Work required — Please count the lines below that contain the word "agent", and reply with that number alone.
[[ Given records, beginning ]]
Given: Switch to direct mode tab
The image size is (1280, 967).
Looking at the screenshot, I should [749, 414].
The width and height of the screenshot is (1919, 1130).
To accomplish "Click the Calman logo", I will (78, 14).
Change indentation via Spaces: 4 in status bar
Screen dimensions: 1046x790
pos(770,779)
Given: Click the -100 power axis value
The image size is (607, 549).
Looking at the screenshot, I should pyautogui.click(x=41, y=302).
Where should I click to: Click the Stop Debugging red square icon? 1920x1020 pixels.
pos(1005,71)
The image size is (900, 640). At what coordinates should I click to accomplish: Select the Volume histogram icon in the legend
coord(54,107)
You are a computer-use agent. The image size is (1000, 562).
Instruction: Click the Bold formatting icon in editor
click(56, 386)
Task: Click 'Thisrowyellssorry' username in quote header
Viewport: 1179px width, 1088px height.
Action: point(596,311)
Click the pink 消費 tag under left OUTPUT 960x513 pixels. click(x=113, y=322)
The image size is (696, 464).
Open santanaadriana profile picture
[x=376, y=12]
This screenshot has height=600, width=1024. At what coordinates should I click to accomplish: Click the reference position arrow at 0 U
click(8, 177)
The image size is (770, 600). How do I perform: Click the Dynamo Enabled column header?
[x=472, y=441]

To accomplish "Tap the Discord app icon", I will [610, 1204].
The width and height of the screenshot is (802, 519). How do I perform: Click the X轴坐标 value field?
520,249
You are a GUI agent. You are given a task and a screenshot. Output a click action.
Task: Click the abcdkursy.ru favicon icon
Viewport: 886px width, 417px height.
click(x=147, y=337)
[[ Given records, end ]]
Reply — 2